Given information
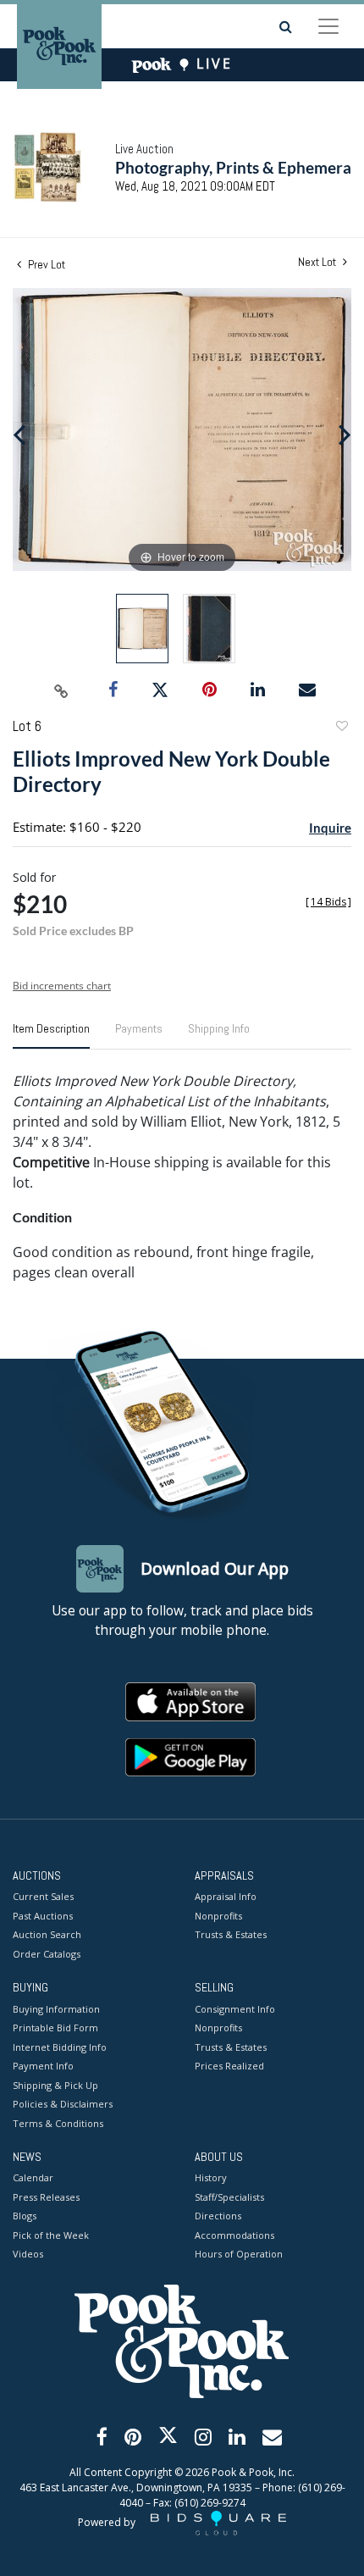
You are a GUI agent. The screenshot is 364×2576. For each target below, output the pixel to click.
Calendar (33, 2177)
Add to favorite (341, 728)
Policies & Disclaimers (63, 2103)
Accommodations (234, 2235)
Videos (28, 2253)
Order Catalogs (46, 1953)
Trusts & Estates (231, 1934)
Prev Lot (45, 264)
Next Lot (318, 262)
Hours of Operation (239, 2253)
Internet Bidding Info (60, 2047)
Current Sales (43, 1896)
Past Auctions (43, 1915)
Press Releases (46, 2197)
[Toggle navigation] (328, 26)
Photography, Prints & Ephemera (233, 167)
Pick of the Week (51, 2235)
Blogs (24, 2215)
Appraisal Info (225, 1896)
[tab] (51, 1035)
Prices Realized (229, 2065)
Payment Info (43, 2065)
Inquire (330, 827)
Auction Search (47, 1934)
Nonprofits (218, 1915)
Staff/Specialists (229, 2197)
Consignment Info (235, 2009)
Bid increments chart (62, 985)
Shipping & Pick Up (55, 2085)
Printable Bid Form (55, 2027)
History (211, 2177)
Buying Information (56, 2009)
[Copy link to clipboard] (62, 690)
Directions (218, 2215)
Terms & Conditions (58, 2123)
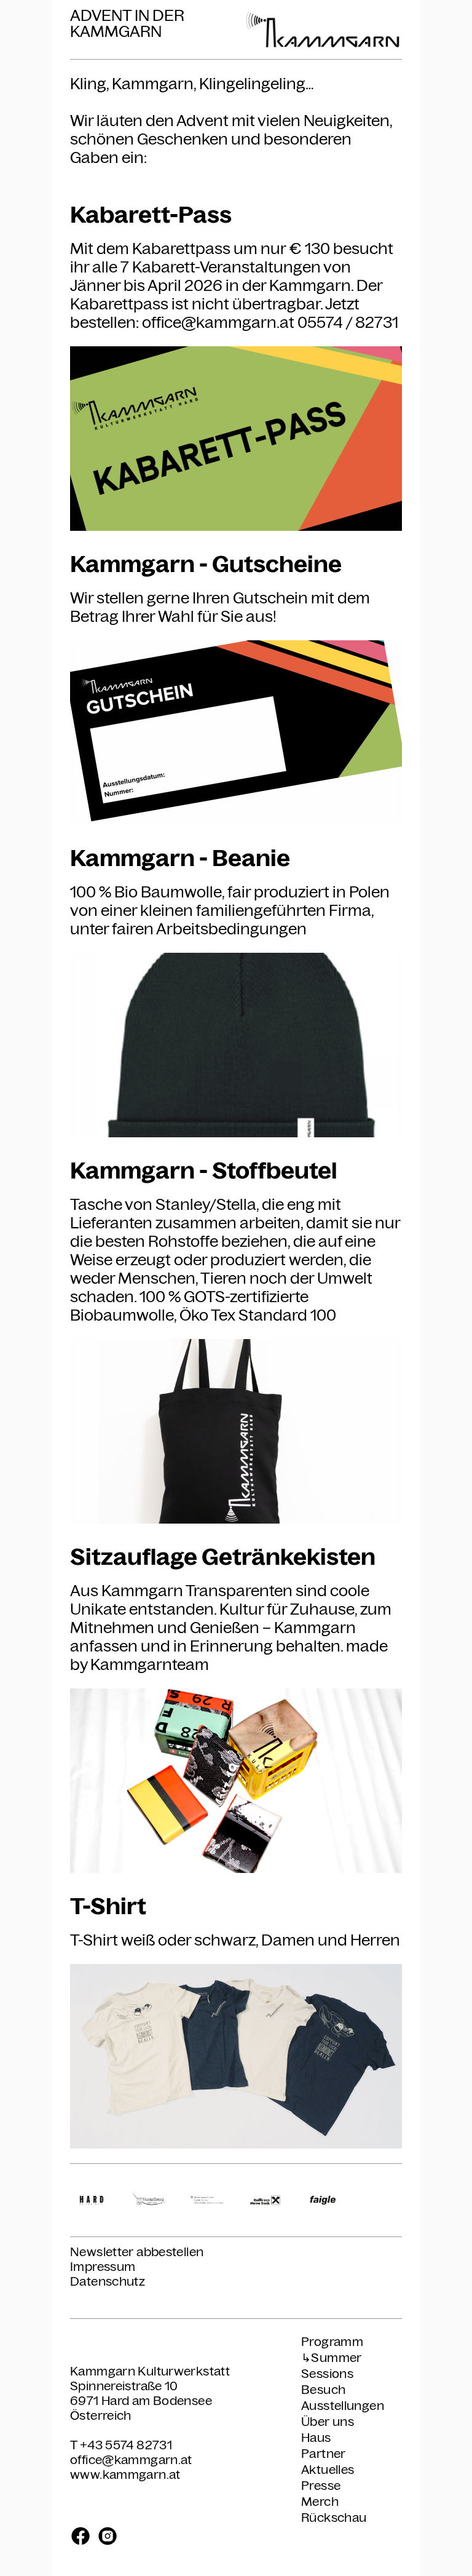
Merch (320, 2501)
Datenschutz (107, 2281)
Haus (316, 2437)
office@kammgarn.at (131, 2459)
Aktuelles (327, 2469)
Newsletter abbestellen (136, 2251)
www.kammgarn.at (125, 2474)
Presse (320, 2485)
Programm (332, 2341)
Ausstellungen (342, 2405)
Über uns (327, 2421)
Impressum (102, 2266)
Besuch (323, 2389)
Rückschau (333, 2517)
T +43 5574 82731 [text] (121, 2445)
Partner (323, 2453)
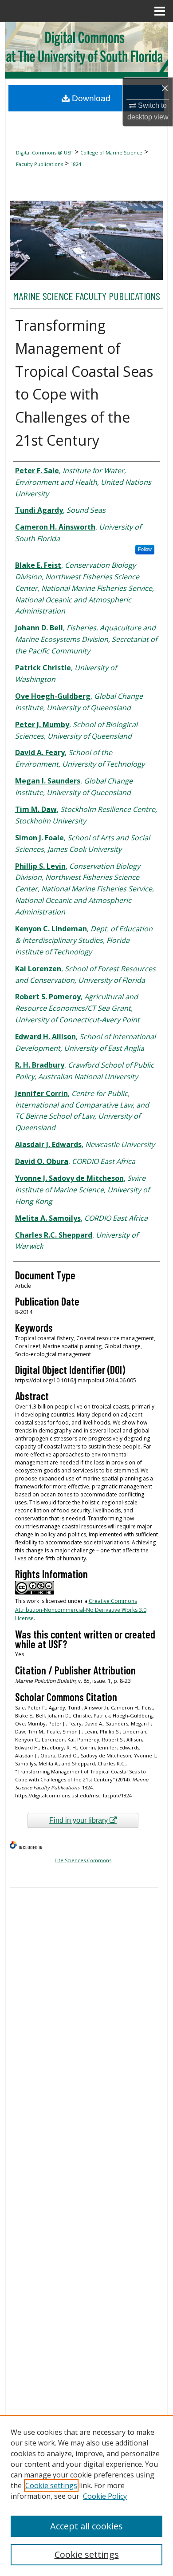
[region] (86, 2495)
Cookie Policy (105, 2496)
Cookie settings (51, 2485)
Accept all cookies (86, 2526)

What the task requires
Every line from the one that holds "Staff/Specialists (229, 2197)" to the end of the listing should be output exactly, with pictures left out, please.

Your solution
Staff/Specialists (229, 2197)
Consignment Info (235, 2009)
Bid increments chart (62, 985)
Shipping & Pick Up (55, 2085)
Printable Bid Form (55, 2027)
History (211, 2177)
Buying Information (56, 2009)
[Copy link to clipboard] (62, 690)
Directions (218, 2215)
Terms & Conditions (58, 2123)
Merch (320, 2501)
Datenschutz (107, 2281)
Haus (316, 2437)
office@kammgarn.at (131, 2459)
Aktuelles (327, 2469)
Newsletter abbestellen (136, 2251)
www.kammgarn.at (125, 2474)
Presse (320, 2485)
Programm (332, 2341)
Ausstellungen (342, 2405)
Über uns (327, 2421)
Impressum (102, 2266)
Besuch (323, 2389)
Rückschau (333, 2517)
T +43 5574 82731 [text] (121, 2445)
Partner (323, 2453)
[region] (86, 2495)
Cookie Policy (105, 2496)
Cookie settings (51, 2485)
Accept all cookies (86, 2526)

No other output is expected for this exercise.